Scientists say they’ve reversed brain aging with a simple nasal spray

Des chercheurs affirment avoir inversé le vieillissement cérébral avec un simple spray nasal

Des chercheurs de l’Université Texas A&M ont annoncé avoir développé un spray nasal capable de réduire l’inflammation cérébrale, ce qui pourrait restaurer la mémoire, diminuer l’inflammation chronique et améliorer la fonction des cellules cérébrales après seulement deux doses. Cette découverte pourrait ouvrir la voie à de nouvelles thérapies pour des conditions liées au vieillissement et au déclin cognitif, telles que la démence et la maladie d’Alzheimer.

Depuis des années, il est reconnu que les cerveaux vieillissants subissent une inflammation de bas niveau, un phénomène désigné par le terme « neuroinflammaging ». Cette inflammation chronique peut perturber la mémoire, la pensée et l’adaptabilité du cerveau, et est considérée comme un facteur majeur contribuant aux maladies neurodégénératives.

L’étude a été dirigée par le Dr Ashok Shetty, professeur distingué et directeur associé de l’Institut de Médecine Régénérative, en collaboration avec les chercheurs Dr Madhu Leelavathi Narayana et Dr Maheedhar Kodali. Les résultats de cette recherche ont été publiés dans le Journal of Extracellular Vesicles.

Le Dr Shetty a déclaré que les maladies liées à l’âge, comme la démence, représentent un enjeu de santé majeur à l’échelle mondiale.
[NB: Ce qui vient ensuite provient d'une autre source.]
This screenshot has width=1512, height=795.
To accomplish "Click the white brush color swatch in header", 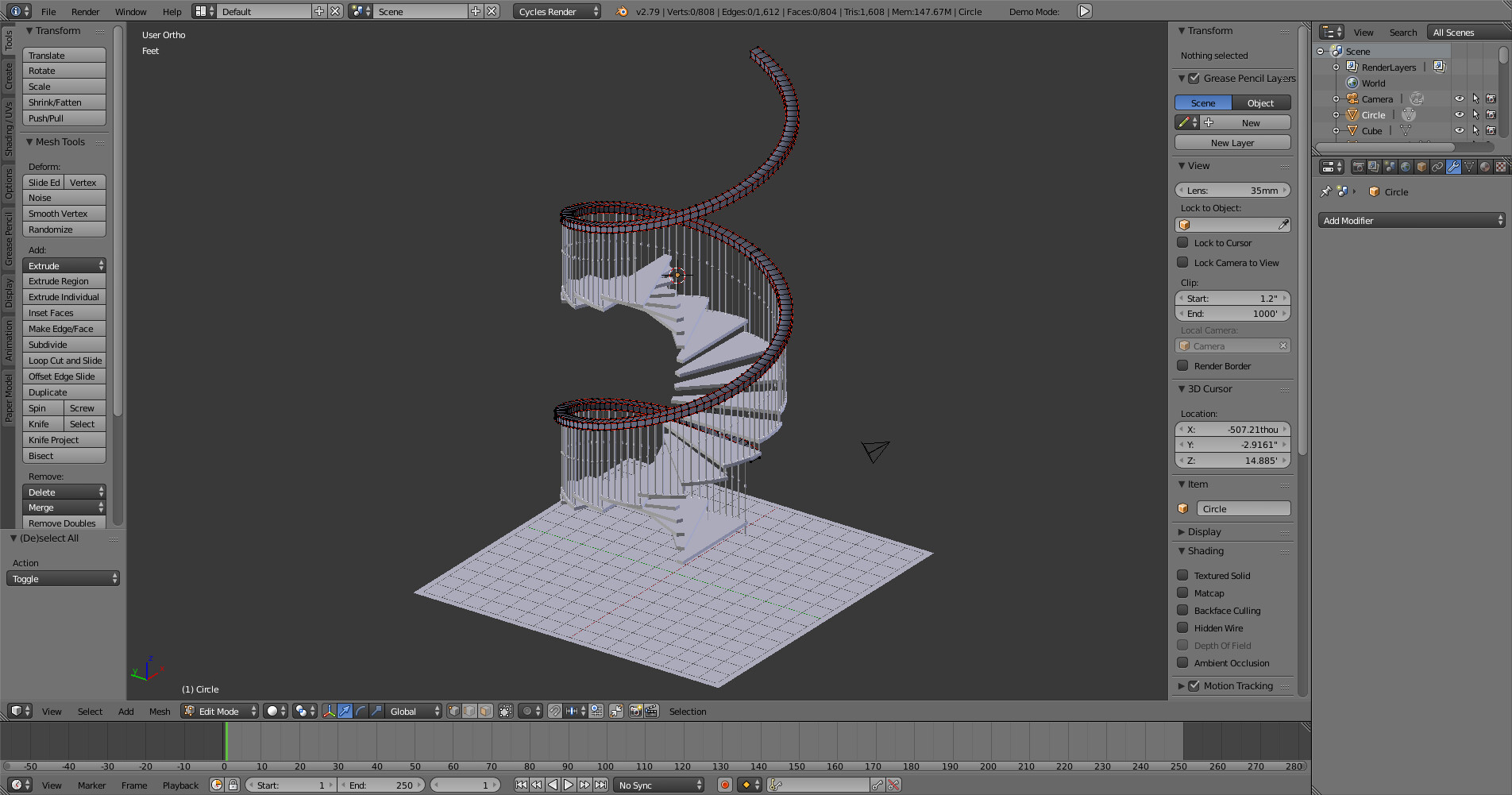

Il a souligné que leur recherche démontre qu’il est possible de renverser le vieillissement cérébral, permettant ainsi aux individus de rester mentalement vifs et socialement engagés tout en évitant le déclin lié à l’âge.

Mécanisme d’action du spray nasal expérimental

La thérapie repose sur des particules biologiques microscopiques appelées vésicules extracellulaires (EVs), qui transportent naturellement du matériel génétique entre les cellules. Dans cette étude, ces vésicules ont été chargées en microARN, des molécules qui régulent des processus biologiques essentiels dans le cerveau. Le spray nasal permet de contourner la barrière protectrice du cerveau et d’acheminer directement le traitement dans les tissus cérébraux.

Une fois dans le cerveau, le traitement cible les cellules immunitaires impliquées dans l’inflammation chronique, en supprimant des systèmes inflammatoires tels que l’inflammasome NLRP3 et les voies de signalisation cGAS-STING, tous deux fortement associés à l’inflammation cérébrale liée à l’âge.

Restauration de l’énergie cellulaire cérébrale

Les résultats montrent que le traitement ne se limite pas à réduire l’inflammation. Il restaure également l’activité des mitochondries, les structures responsables de la production d’énergie dans les cellules. En améliorant leur fonction, la thérapie aide les cellules cérébrales à retrouver leur capacité à traiter et stocker des informations.

Des tests comportementaux ont révélé que les modèles traités réussissaient significativement mieux dans des tâches de mémoire et de reconnaissance par rapport à des témoins non traités. Les effets du traitement se sont manifestés rapidement et ont perduré pendant plusieurs mois après seulement deux doses.

Implications potentielles pour la santé cérébrale et la démence

Les chercheurs estiment que cette approche pourrait avoir des applications médicales larges. Le Dr Shetty a mentionné qu’un simple spray nasal à deux doses pourrait remplacer un jour des procédures invasives ou des mois de médication.

À l’heure où les taux de démence continuent d’augmenter, avec une prévision d’augmentation des cas annuels aux États-Unis, passant d’environ 514 000 en 2020 à 1 million d’ici 2060, cette recherche souligne la nécessité urgente d’interventions innovantes. L’étude a également révélé des réponses similaires au traitement chez les deux sexes, ce qui est relativement rare dans les études biomédicales.

Le Dr Shetty a conclu que cette approche redéfinit le vieillissement, en visant non seulement à vivre plus longtemps, mais à vivre de manière plus intelligente et en meilleure santé. La recherche, soutenue par le National Institute on Aging (NIA), a déjà conduit à une demande de brevet aux États-Unis.

Bien que des recherches supplémentaires soient nécessaires avant que le traitement puisse être testé chez l’homme, cette étude ouvre la voie à la possibilité que le vieillissement cérébral ne soit pas une fatalité inéluctable.